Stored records

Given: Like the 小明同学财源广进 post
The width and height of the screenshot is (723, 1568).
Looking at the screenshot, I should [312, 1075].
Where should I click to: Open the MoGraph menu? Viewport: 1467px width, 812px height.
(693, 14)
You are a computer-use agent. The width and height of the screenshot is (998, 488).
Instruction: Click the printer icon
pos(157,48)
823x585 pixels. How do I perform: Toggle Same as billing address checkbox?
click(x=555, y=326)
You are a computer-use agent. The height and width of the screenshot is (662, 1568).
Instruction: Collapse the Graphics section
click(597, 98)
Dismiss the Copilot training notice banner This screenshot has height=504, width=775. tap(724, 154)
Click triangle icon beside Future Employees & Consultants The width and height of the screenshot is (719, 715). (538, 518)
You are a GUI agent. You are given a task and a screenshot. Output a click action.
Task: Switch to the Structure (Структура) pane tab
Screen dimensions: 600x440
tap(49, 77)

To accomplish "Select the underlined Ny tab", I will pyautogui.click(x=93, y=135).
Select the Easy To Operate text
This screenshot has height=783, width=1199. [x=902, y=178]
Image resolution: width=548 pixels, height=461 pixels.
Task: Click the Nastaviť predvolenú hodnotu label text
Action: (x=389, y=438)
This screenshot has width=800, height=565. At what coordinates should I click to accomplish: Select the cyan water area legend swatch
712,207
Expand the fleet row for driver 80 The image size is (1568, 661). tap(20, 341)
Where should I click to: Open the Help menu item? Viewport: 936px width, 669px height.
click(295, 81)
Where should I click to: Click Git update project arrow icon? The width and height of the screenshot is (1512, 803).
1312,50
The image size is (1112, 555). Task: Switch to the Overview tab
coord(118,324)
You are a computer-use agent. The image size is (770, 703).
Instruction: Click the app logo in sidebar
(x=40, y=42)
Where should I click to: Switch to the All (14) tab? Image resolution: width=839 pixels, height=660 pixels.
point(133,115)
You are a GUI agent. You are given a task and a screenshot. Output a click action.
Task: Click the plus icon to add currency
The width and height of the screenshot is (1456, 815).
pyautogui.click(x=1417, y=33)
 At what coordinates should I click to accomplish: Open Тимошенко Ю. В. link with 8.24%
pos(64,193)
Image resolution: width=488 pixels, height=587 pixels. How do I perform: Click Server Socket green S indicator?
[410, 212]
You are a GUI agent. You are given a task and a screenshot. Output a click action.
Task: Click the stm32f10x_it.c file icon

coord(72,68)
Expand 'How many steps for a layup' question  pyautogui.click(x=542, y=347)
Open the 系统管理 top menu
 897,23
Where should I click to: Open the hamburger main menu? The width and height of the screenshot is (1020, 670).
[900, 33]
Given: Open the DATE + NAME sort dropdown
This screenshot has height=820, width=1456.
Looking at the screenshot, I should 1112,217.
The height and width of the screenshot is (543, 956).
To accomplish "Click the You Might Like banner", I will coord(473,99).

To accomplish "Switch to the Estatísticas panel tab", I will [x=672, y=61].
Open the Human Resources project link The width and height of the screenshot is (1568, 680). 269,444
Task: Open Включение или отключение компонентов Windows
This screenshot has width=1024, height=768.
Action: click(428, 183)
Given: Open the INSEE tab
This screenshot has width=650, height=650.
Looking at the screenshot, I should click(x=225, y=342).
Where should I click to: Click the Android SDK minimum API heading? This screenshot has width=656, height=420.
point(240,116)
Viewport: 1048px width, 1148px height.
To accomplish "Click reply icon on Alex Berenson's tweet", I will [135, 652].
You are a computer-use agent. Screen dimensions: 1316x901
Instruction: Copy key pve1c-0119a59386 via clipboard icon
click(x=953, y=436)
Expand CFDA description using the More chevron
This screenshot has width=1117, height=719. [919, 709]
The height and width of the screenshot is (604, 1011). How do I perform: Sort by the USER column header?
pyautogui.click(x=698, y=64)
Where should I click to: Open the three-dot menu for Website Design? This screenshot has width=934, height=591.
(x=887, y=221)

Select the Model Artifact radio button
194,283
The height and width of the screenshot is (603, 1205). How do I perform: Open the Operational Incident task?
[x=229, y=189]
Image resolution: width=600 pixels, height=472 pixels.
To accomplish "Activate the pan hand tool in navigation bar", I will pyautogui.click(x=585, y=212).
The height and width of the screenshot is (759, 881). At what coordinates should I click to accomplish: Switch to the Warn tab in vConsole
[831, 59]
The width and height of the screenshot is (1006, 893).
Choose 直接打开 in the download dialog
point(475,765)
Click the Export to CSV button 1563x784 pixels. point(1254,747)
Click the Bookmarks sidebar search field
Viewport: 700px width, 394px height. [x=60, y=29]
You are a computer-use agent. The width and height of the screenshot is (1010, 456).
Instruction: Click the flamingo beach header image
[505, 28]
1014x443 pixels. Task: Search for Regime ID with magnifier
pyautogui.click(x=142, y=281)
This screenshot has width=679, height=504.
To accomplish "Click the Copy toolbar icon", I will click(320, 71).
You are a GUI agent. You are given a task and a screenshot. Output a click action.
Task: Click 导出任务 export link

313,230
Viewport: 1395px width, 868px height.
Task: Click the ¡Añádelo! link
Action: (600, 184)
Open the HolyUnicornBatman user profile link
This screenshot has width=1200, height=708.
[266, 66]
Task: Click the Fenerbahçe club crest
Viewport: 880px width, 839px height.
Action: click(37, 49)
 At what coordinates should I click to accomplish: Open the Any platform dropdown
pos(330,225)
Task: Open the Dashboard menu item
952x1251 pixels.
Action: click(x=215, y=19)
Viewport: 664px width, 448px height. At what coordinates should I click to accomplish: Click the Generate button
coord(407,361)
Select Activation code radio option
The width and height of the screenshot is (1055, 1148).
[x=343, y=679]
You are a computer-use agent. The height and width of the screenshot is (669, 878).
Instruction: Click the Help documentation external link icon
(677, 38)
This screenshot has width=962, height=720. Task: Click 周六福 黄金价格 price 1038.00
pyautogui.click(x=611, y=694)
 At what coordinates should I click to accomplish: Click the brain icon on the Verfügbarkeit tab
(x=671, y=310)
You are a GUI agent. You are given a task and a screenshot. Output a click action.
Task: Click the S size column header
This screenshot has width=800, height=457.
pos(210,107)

▸ **What the task requires**
All the records above must be transcribed without a single change to any word.

▸ **Written response**
Given: Like the 小明同学财源广进 post
The width and height of the screenshot is (723, 1568).
Looking at the screenshot, I should [312, 1075].
Where should I click to: Open the MoGraph menu? Viewport: 1467px width, 812px height.
(693, 14)
You are a computer-use agent. The width and height of the screenshot is (998, 488).
Instruction: Click the printer icon
pos(157,48)
823x585 pixels. How do I perform: Toggle Same as billing address checkbox?
click(x=555, y=326)
You are a computer-use agent. The height and width of the screenshot is (662, 1568).
Instruction: Collapse the Graphics section
click(597, 98)
Dismiss the Copilot training notice banner This screenshot has height=504, width=775. tap(724, 154)
Click triangle icon beside Future Employees & Consultants The width and height of the screenshot is (719, 715). (538, 518)
You are a GUI agent. You are given a task and a screenshot. Output a click action.
Task: Switch to the Structure (Структура) pane tab
Screen dimensions: 600x440
tap(49, 77)

To accomplish "Select the underlined Ny tab", I will pyautogui.click(x=93, y=135).
Select the Easy To Operate text
This screenshot has height=783, width=1199. [x=902, y=178]
Image resolution: width=548 pixels, height=461 pixels.
Task: Click the Nastaviť predvolenú hodnotu label text
Action: (x=389, y=438)
This screenshot has width=800, height=565. At what coordinates should I click to accomplish: Select the cyan water area legend swatch
712,207
Expand the fleet row for driver 80 The image size is (1568, 661). tap(20, 341)
Where should I click to: Open the Help menu item? Viewport: 936px width, 669px height.
click(295, 81)
Where should I click to: Click Git update project arrow icon? The width and height of the screenshot is (1512, 803).
1312,50
The image size is (1112, 555). Task: Switch to the Overview tab
coord(118,324)
You are a computer-use agent. The image size is (770, 703).
Instruction: Click the app logo in sidebar
(x=40, y=42)
Where should I click to: Switch to the All (14) tab? Image resolution: width=839 pixels, height=660 pixels.
point(133,115)
You are a GUI agent. You are given a task and a screenshot. Output a click action.
Task: Click the plus icon to add currency
The width and height of the screenshot is (1456, 815).
pyautogui.click(x=1417, y=33)
 At what coordinates should I click to accomplish: Open Тимошенко Ю. В. link with 8.24%
pos(64,193)
Image resolution: width=488 pixels, height=587 pixels. How do I perform: Click Server Socket green S indicator?
[410, 212]
You are a GUI agent. You are given a task and a screenshot. Output a click action.
Task: Click the stm32f10x_it.c file icon

coord(72,68)
Expand 'How many steps for a layup' question  pyautogui.click(x=542, y=347)
Open the 系统管理 top menu
 897,23
Where should I click to: Open the hamburger main menu? The width and height of the screenshot is (1020, 670).
[900, 33]
Given: Open the DATE + NAME sort dropdown
This screenshot has height=820, width=1456.
Looking at the screenshot, I should 1112,217.
The height and width of the screenshot is (543, 956).
To accomplish "Click the You Might Like banner", I will coord(473,99).

To accomplish "Switch to the Estatísticas panel tab", I will [x=672, y=61].
Open the Human Resources project link The width and height of the screenshot is (1568, 680). 269,444
Task: Open Включение или отключение компонентов Windows
This screenshot has width=1024, height=768.
Action: click(428, 183)
Given: Open the INSEE tab
This screenshot has width=650, height=650.
Looking at the screenshot, I should click(x=225, y=342).
Where should I click to: Click the Android SDK minimum API heading? This screenshot has width=656, height=420.
point(240,116)
Viewport: 1048px width, 1148px height.
To accomplish "Click reply icon on Alex Berenson's tweet", I will [135, 652].
You are a computer-use agent. Screen dimensions: 1316x901
Instruction: Copy key pve1c-0119a59386 via clipboard icon
click(x=953, y=436)
Expand CFDA description using the More chevron
This screenshot has width=1117, height=719. [919, 709]
The height and width of the screenshot is (604, 1011). How do I perform: Sort by the USER column header?
pyautogui.click(x=698, y=64)
Where should I click to: Open the three-dot menu for Website Design? This screenshot has width=934, height=591.
(x=887, y=221)

Select the Model Artifact radio button
194,283
The height and width of the screenshot is (603, 1205). How do I perform: Open the Operational Incident task?
[x=229, y=189]
Image resolution: width=600 pixels, height=472 pixels.
To accomplish "Activate the pan hand tool in navigation bar", I will pyautogui.click(x=585, y=212).
The height and width of the screenshot is (759, 881). At what coordinates should I click to accomplish: Switch to the Warn tab in vConsole
[831, 59]
The width and height of the screenshot is (1006, 893).
Choose 直接打开 in the download dialog
point(475,765)
Click the Export to CSV button 1563x784 pixels. point(1254,747)
Click the Bookmarks sidebar search field
Viewport: 700px width, 394px height. [x=60, y=29]
You are a computer-use agent. The width and height of the screenshot is (1010, 456).
Instruction: Click the flamingo beach header image
[505, 28]
1014x443 pixels. Task: Search for Regime ID with magnifier
pyautogui.click(x=142, y=281)
This screenshot has width=679, height=504.
To accomplish "Click the Copy toolbar icon", I will click(320, 71).
You are a GUI agent. You are given a task and a screenshot. Output a click action.
Task: Click 导出任务 export link

313,230
Viewport: 1395px width, 868px height.
Task: Click the ¡Añádelo! link
Action: (600, 184)
Open the HolyUnicornBatman user profile link
This screenshot has width=1200, height=708.
[266, 66]
Task: Click the Fenerbahçe club crest
Viewport: 880px width, 839px height.
Action: click(37, 49)
 At what coordinates should I click to accomplish: Open the Any platform dropdown
pos(330,225)
Task: Open the Dashboard menu item
952x1251 pixels.
Action: click(x=215, y=19)
Viewport: 664px width, 448px height. At what coordinates should I click to accomplish: Click the Generate button
coord(407,361)
Select Activation code radio option
The width and height of the screenshot is (1055, 1148).
[x=343, y=679]
You are a computer-use agent. The height and width of the screenshot is (669, 878).
Instruction: Click the Help documentation external link icon
(677, 38)
This screenshot has width=962, height=720. Task: Click 周六福 黄金价格 price 1038.00
pyautogui.click(x=611, y=694)
 At what coordinates should I click to accomplish: Click the brain icon on the Verfügbarkeit tab
(x=671, y=310)
You are a GUI agent. You are given a task and a screenshot. Output a click action.
Task: Click the S size column header
This screenshot has width=800, height=457.
pos(210,107)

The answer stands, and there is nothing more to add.